AIM OF THE TASK :: Once the line containing "Image resolution: width=932" is found in the entries below, reproduce it and every line after it, stopping at and including the line containing "Tap the onCaptureReady"; reproduce nothing else, and keep each line exact.

*** Opening of LISTED RECORDS ***

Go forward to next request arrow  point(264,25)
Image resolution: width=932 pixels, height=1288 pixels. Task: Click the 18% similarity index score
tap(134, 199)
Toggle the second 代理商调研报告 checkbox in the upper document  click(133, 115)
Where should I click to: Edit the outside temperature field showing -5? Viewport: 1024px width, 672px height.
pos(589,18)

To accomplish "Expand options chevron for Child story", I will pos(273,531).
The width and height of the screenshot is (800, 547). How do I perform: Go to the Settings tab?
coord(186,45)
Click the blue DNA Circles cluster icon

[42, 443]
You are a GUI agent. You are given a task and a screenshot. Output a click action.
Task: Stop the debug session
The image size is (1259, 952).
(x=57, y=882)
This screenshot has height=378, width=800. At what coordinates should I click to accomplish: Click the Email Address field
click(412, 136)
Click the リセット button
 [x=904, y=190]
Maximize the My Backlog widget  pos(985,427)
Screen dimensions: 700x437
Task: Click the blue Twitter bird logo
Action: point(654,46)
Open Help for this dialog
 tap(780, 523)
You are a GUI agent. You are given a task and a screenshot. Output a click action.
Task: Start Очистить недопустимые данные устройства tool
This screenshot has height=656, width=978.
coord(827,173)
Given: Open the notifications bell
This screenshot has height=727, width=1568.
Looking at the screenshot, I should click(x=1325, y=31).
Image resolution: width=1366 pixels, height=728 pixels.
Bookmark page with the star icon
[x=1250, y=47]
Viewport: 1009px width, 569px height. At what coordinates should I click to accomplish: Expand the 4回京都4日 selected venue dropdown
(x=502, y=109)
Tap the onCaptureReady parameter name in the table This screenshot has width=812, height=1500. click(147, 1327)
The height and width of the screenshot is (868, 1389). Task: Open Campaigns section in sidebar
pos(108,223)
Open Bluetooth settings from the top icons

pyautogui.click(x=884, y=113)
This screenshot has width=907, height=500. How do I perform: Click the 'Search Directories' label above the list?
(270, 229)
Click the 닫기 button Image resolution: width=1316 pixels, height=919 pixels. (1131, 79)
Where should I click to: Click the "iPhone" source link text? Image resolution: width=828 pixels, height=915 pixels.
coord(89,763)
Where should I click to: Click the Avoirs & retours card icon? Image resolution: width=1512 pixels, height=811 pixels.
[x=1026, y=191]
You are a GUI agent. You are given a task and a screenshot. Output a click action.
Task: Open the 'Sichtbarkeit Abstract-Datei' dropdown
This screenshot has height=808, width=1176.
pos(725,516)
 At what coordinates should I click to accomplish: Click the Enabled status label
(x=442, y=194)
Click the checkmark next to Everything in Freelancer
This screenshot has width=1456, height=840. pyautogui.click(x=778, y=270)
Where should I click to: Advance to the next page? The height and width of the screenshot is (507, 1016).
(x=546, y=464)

*** Close of LISTED RECORDS ***

RESPONSE TO THE TASK ::
Image resolution: width=932 pixels, height=1288 pixels. Task: Click the 18% similarity index score
tap(134, 199)
Toggle the second 代理商调研报告 checkbox in the upper document  click(133, 115)
Where should I click to: Edit the outside temperature field showing -5? Viewport: 1024px width, 672px height.
pos(589,18)

To accomplish "Expand options chevron for Child story", I will pos(273,531).
The width and height of the screenshot is (800, 547). How do I perform: Go to the Settings tab?
coord(186,45)
Click the blue DNA Circles cluster icon

[42, 443]
You are a GUI agent. You are given a task and a screenshot. Output a click action.
Task: Stop the debug session
The image size is (1259, 952).
(x=57, y=882)
This screenshot has height=378, width=800. At what coordinates should I click to accomplish: Click the Email Address field
click(412, 136)
Click the リセット button
 [x=904, y=190]
Maximize the My Backlog widget  pos(985,427)
Screen dimensions: 700x437
Task: Click the blue Twitter bird logo
Action: point(654,46)
Open Help for this dialog
 tap(780, 523)
You are a GUI agent. You are given a task and a screenshot. Output a click action.
Task: Start Очистить недопустимые данные устройства tool
This screenshot has height=656, width=978.
coord(827,173)
Given: Open the notifications bell
This screenshot has height=727, width=1568.
Looking at the screenshot, I should click(x=1325, y=31).
Image resolution: width=1366 pixels, height=728 pixels.
Bookmark page with the star icon
[x=1250, y=47]
Viewport: 1009px width, 569px height. At what coordinates should I click to accomplish: Expand the 4回京都4日 selected venue dropdown
(x=502, y=109)
Tap the onCaptureReady parameter name in the table This screenshot has width=812, height=1500. click(147, 1327)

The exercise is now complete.